Editorial El País
El bronco arranque del mandato de Nicolás Maduro ha tenido estos días su traslación a la política exterior. Si el presidente venezolano ha sido hasta ahora incapaz de articular una salida a la crisis desatada tras las elecciones del 14 de abril, impugnadas por la oposición, en el terreno internacional Maduro se ha estrenado con excesivo estrépito.

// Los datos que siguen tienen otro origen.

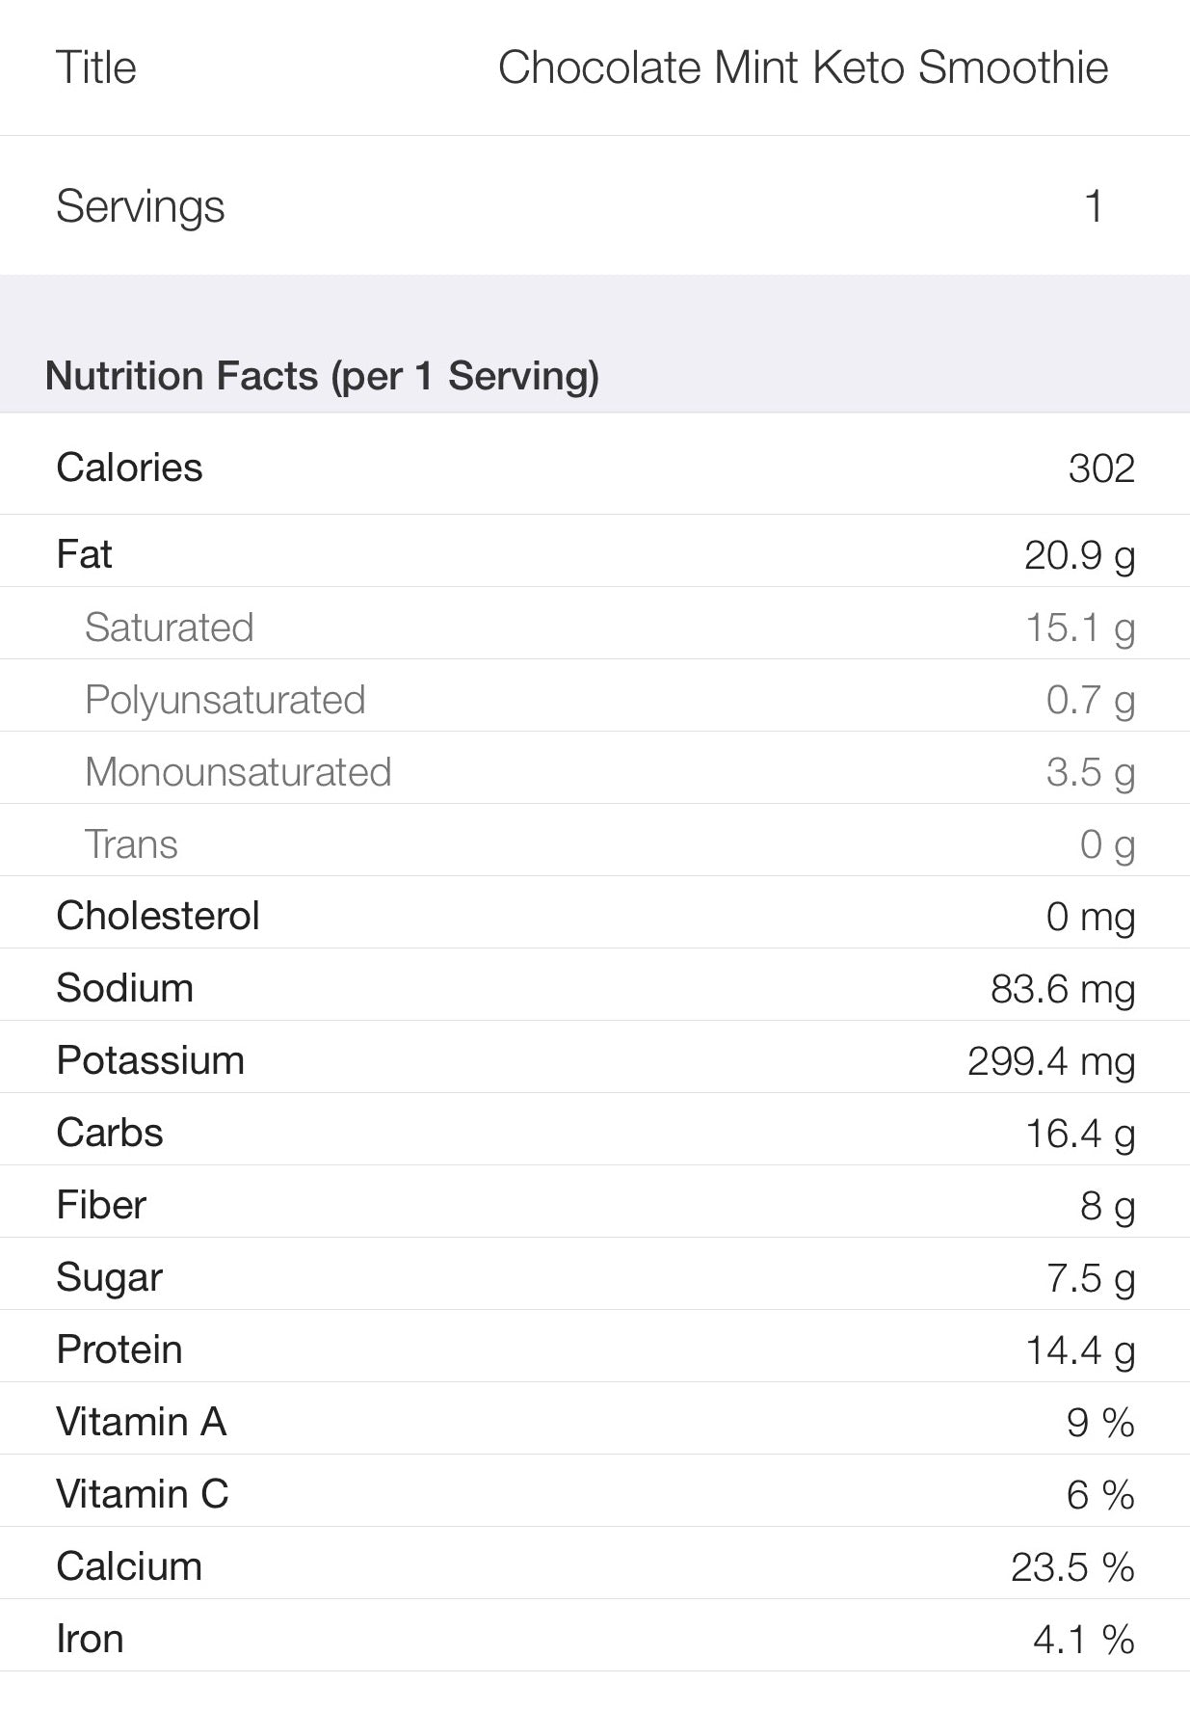Tap the Carbs 16.4 g row
This screenshot has width=1190, height=1710.
click(595, 1130)
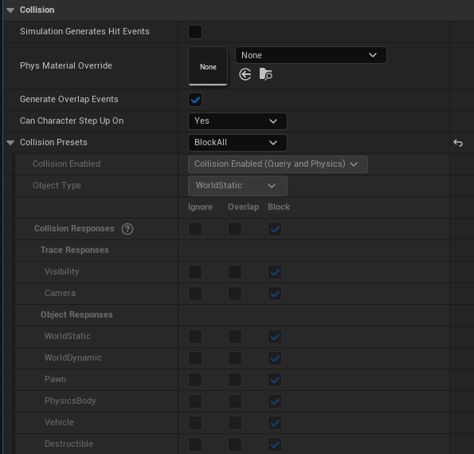Open the WorldStatic Object Type dropdown

237,186
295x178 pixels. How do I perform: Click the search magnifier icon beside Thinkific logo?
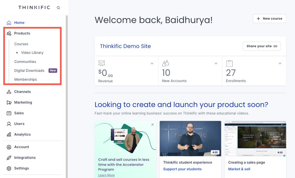coord(58,8)
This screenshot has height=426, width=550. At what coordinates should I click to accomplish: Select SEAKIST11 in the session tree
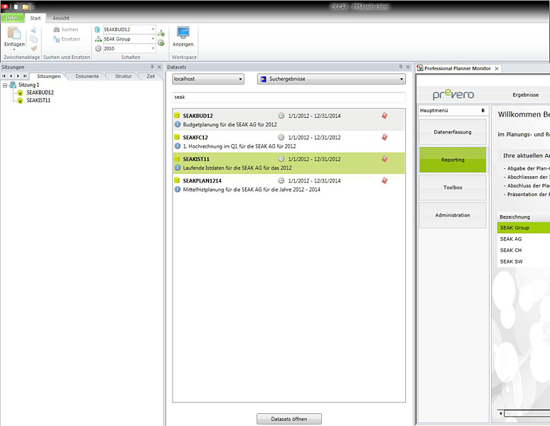click(x=38, y=100)
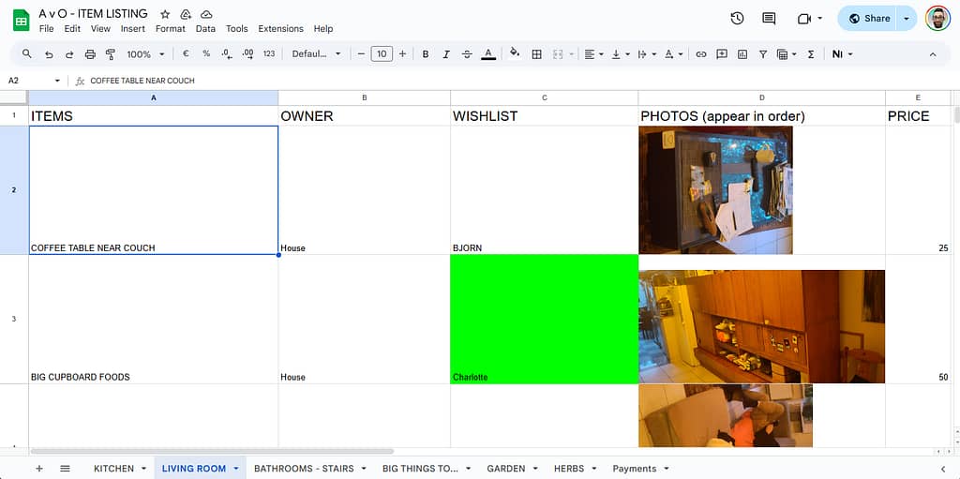Open the LIVING ROOM tab arrow menu
The image size is (960, 479).
pos(236,469)
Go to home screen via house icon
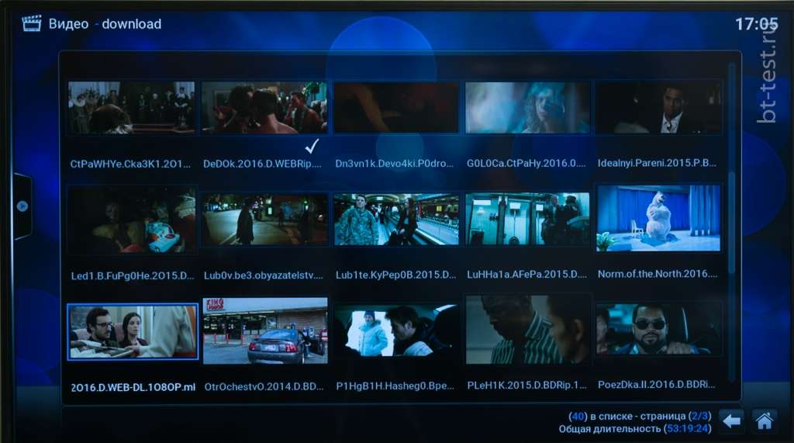 coord(765,421)
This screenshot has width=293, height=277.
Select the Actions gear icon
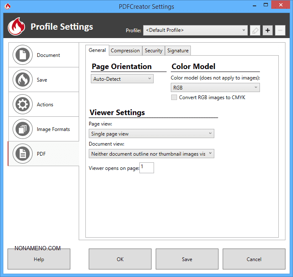[23, 105]
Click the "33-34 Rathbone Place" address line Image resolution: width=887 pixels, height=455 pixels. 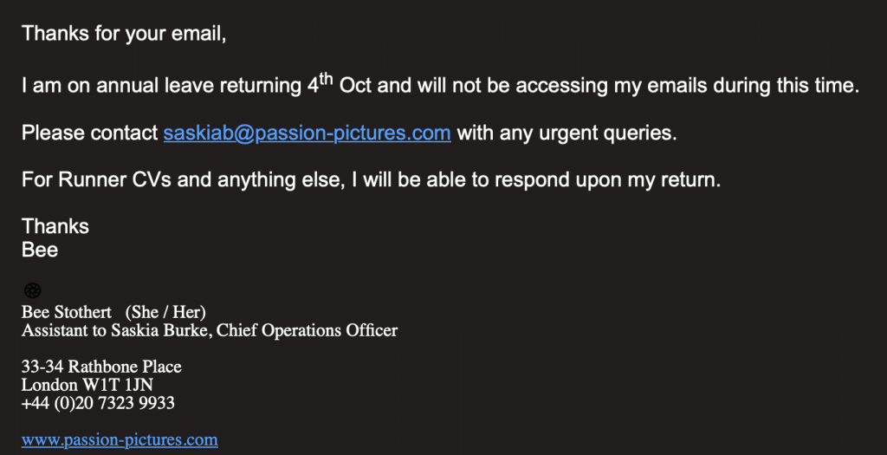102,367
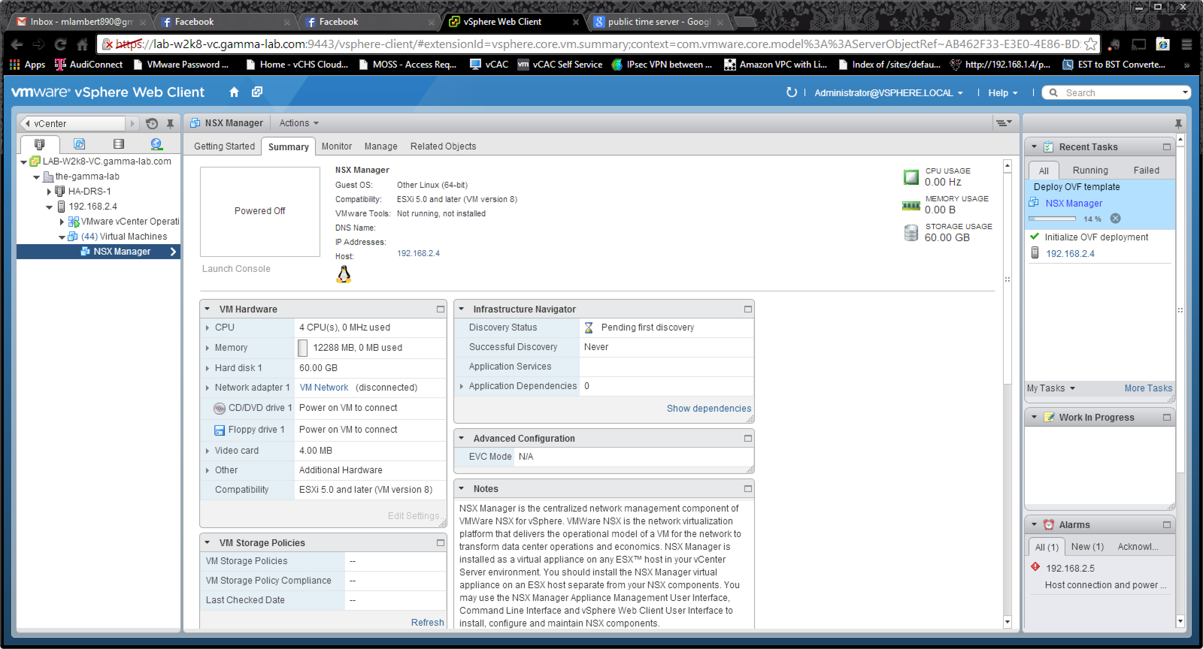Screen dimensions: 1203x649
Task: Click the Show dependencies link
Action: click(x=708, y=408)
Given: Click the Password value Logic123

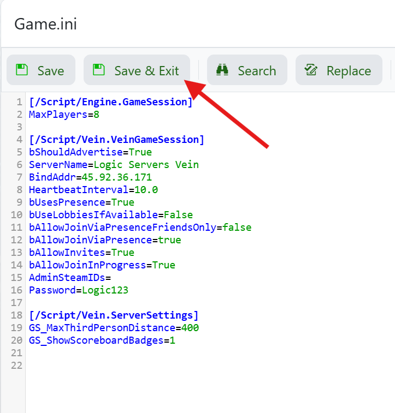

En apenas dos semanas en el cargo, Maduro ha provocado cuatro incidentes diplomáticos que no han ido a más por la prudencia de la contraparte. Decirle al ministro español de Exteriores que “saque sus narices” de Venezuela (por mucho que la del ministro no fuera una declaración afortunada), abrir una crisis con Perú y acusar de “injerencia” a su canciller por promover en Unasur un llamamiento “a la tolerancia y al diálogo” o calificar a Barack Obama de “jefe mayor de los diablos” y promotor de la violencia de “la derecha fascista”, después de que el presidente de EE UU expresara su preocupación por el país caribeño, no parecen los pasos más adecuados para apuntalar una imagen de estadista. Maduro ha logrado incluso que el Gobierno del colombiano Juan Manuel Santos, que maneja la situación de Caracas con guante de seda, exprese su malestar por la arremetida contra el expresidente Álvaro Uribe, a quien el venezolano acusó de querer asesinarlo.
Maduro haría bien en rectificar el tiro. Ni la chequera (cada vez más delgada) ni los desplantes van a afianzar su legitimidad en el exterior. Como tampoco el acoso a los opositores ni las palizas a los diputados van a disipar las dudas de muchos venezolanos sobre la limpieza de los comicios. Las encuestas ya muestran el desgaste del recién estrenado presidente.